If anyone perpetuates a "jungle mentality," it is the opponents of concealed carry. These disarmament activists frequently make up fairy-tales about how guns somehow turn honest citizens into raving lunatics who might snap at any moment. According to these disarmament advocates, only the benevolent government can keep people safe from criminals and safe from themselves. But of course this is myth, and as the more than 30 states with concealed carry laws have proven, practically all citizens with lawful concealed weapons are responsible.

Dean and Kopel also opposed expanded honest-citizen background checks at gun shows. Kopel said the disarmament lobby frequently cites ridiculously inflated statistics claiming to show a large number of criminals get their guns from shows. However, according to research by the National Institute of Justice, only about 2% of criminal guns come from shows. Dean argued further that expanded checks would only drive criminals to get their guns from other sources, such as through theft or the black-market. (For more on this argument, see Gun Background Checks Empower Criminals at

However, Mauser argued that the guns used at Columbine were purchased at gun shows from unlicensed private sellers. At a certain level, he won the argument against Kopel and Dean. Kopel said that not many guns used in crime come from shows, and Dean said that expanded checks would result in criminals getting their guns elsewhere. Both, however, fell back on the argument that licensed dealers at shows are already required to run checks on all purchasers. Mauser is right -- some criminals buy their guns at shows from unlicensed private sellers.
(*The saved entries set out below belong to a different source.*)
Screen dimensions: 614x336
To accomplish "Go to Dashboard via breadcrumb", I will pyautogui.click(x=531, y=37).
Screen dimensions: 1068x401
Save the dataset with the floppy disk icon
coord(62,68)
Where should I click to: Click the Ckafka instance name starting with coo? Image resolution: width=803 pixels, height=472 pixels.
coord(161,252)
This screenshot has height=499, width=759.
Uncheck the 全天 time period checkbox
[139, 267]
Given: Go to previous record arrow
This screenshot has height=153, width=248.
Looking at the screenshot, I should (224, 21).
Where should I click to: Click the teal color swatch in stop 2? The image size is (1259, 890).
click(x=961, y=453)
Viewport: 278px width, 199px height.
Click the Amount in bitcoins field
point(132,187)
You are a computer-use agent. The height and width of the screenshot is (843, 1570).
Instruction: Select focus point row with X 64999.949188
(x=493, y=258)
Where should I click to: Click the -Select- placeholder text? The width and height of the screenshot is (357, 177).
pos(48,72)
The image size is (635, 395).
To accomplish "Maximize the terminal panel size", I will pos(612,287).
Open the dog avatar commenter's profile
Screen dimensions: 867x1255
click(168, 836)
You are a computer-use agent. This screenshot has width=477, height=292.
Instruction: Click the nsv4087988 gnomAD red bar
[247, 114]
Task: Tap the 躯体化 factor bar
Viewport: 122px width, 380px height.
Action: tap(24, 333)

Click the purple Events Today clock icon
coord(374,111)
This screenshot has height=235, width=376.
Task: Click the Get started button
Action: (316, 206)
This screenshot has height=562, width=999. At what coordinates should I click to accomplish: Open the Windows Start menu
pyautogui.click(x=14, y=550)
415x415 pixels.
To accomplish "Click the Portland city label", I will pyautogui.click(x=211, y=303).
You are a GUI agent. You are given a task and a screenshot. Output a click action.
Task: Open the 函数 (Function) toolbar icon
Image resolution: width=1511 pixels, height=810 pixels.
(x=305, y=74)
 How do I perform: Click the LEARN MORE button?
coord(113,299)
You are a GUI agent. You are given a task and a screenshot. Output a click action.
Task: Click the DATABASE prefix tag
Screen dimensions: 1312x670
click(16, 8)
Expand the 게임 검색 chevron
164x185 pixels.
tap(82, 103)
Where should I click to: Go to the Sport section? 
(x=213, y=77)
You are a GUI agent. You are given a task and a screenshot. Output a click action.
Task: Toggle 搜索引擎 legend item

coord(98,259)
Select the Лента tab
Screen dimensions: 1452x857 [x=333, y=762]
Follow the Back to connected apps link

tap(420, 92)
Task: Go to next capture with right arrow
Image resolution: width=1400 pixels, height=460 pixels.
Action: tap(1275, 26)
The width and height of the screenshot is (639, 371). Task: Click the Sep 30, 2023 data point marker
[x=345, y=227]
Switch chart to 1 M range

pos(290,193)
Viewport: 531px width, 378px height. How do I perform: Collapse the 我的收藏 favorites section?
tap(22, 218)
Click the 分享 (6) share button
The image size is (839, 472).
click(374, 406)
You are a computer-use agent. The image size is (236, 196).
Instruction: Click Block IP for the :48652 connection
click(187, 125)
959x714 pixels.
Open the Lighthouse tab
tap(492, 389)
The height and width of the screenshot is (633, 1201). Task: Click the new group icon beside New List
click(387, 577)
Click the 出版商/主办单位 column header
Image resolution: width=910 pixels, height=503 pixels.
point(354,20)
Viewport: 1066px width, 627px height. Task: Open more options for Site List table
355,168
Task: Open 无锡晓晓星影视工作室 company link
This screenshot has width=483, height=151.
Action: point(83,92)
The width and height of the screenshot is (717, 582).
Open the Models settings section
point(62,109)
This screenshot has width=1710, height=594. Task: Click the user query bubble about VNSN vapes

And Gordon also made the point that background checks are a relatively minor inconvenience for purchasers, if in fact background checks stop some criminals from buying guns.

By implicitly granting the premise that honest-citizen background checks are legitimate at all, Kopel and Dean take the first step onto the slippery slope that implies all gun transactions should be subject to such checks, as Senator Hernandez suggests.

The only way to win the argument against expanded checks and prevent universal checks from eventually becoming law, is to oppose the entire premise that prior restraint of a Constitutional right is acceptable.

Both Kopel and Dean gave some arguments than can be used in a general attack on honest-citizen background checks. Kopel noted that the Colorado Bureau of Investigation already wrongfully and regularly denies permission to purchase a firearm because of faulty records. This is part of the general argument that, contrary to Gordon's claims, background checks are significantly harmful to honest citizens. I make additional arguments to this point in the previously cited article.

As Dean noted, those who support honest-citizen background checks greatly over-estimate the impact of such laws on criminal behavior. Indeed, as Lott mentions, some studies suggest the Brady Law has actually caused more crime by disarming lawful citizens. So just on an evidentiary basis, Gordon's claims in support of background checks are suspect.

But there are also serious question of legal principle. According to the Second Amendment, "the right of the people to keep and bear arms shall not be infringed." Of course, Gordon and his side want to interpret that statement loosely. Gordon chalks up to "paranoia" the concern that background checks will put citizens in danger of ending up on a government list (even though we now know the FBI -- one agency responsible for background checks -- lied in the Waco case).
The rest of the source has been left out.